Non fa esempi, il capo dello Stato, che prende la parola incontrando al Colle le associazioni combattentistiche e d'arma in vista del 25 Aprile. Ma non è difficile immaginare quali siano, quegli scenari che ha in mente il presidente. L'Ucraina, Gaza, il Libano, per citarne alcuni: luoghi in cui "la dignità umana viene calpestata", il diritto internazionale "apertamente violato", quello umanitario "disatteso".

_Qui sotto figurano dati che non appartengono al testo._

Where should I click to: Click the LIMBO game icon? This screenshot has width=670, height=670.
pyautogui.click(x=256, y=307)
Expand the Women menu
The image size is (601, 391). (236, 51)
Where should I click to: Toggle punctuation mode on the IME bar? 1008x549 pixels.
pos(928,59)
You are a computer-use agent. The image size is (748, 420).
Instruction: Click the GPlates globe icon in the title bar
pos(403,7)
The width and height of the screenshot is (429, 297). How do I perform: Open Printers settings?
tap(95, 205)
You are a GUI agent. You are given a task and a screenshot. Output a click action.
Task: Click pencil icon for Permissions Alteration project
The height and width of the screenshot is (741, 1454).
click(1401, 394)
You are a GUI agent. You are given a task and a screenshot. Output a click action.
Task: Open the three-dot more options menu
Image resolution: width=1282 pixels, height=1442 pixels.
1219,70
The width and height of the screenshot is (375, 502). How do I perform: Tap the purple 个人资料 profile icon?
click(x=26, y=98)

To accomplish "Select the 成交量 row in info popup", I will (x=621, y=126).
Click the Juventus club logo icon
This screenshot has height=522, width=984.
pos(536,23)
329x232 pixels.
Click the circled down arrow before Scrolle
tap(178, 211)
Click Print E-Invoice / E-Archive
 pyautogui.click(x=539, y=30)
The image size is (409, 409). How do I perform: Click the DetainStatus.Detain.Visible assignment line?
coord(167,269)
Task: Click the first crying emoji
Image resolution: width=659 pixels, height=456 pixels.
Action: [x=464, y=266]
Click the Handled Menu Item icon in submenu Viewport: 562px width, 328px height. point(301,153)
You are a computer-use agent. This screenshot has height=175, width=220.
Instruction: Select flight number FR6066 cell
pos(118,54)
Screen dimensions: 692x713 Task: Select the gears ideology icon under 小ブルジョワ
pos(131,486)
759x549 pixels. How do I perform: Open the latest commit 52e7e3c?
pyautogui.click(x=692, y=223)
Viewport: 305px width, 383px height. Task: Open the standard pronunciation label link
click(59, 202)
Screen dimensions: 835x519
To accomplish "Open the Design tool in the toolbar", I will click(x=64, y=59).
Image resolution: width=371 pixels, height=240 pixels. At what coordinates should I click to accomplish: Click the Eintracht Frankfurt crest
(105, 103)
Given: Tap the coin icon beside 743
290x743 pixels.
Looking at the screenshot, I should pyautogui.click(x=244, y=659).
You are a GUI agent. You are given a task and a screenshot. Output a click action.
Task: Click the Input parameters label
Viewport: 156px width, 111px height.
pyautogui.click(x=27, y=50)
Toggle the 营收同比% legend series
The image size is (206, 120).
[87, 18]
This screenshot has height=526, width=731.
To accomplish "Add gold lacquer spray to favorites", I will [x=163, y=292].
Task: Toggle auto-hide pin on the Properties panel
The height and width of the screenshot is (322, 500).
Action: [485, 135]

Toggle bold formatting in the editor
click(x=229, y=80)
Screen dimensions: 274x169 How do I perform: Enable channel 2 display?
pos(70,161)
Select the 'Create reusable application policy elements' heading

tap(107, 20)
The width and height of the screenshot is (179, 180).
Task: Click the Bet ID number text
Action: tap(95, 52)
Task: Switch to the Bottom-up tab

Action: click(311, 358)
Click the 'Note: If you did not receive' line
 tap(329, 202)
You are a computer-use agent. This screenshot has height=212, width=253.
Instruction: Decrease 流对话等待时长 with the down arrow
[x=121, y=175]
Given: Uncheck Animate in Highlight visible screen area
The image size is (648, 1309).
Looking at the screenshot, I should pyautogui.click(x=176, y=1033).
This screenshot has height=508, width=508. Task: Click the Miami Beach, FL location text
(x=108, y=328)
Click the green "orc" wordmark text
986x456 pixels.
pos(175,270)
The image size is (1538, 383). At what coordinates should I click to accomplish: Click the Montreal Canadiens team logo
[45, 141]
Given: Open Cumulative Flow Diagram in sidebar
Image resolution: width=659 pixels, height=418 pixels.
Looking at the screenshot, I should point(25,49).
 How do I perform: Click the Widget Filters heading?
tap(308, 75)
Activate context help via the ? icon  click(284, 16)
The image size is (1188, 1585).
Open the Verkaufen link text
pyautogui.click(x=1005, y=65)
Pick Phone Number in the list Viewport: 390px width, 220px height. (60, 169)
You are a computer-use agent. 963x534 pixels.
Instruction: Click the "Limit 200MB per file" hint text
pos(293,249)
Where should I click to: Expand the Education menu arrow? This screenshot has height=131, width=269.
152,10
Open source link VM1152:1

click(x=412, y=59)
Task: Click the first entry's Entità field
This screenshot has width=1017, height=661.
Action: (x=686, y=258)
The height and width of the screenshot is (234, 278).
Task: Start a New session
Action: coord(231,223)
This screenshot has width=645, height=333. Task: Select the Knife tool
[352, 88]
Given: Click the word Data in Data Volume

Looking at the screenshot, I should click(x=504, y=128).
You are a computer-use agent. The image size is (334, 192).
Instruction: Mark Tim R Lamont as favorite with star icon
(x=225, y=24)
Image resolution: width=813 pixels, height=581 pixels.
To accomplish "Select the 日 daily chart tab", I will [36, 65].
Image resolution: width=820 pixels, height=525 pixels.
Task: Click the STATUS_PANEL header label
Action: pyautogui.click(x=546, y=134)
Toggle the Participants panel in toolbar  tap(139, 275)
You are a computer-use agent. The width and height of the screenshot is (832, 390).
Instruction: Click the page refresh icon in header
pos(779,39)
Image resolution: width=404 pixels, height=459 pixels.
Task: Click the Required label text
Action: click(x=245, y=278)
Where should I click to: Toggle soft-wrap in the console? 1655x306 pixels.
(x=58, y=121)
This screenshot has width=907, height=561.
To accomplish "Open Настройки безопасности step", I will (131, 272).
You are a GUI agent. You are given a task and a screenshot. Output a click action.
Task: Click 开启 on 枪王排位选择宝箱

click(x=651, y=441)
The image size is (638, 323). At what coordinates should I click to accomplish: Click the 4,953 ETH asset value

E non è un caso che l'inquilino del Colle torni sull'argomento proprio alla vigilia dell'81esimo anniversario della Liberazione, ricordando i valori che guidarono la lotta contro il nazifascismo: "Libertà, giustizia, pace, democrazia". Capisaldi "scolpiti nella nostra Costituzione" e posti "a fondamento della nostra coscienza civile". Principi che ci ricordano "quanto sia prezioso quel che abbiamo conquistato". E che per questo sono quanto mai attuali, è il senso dell'intervento del capo dello Stato.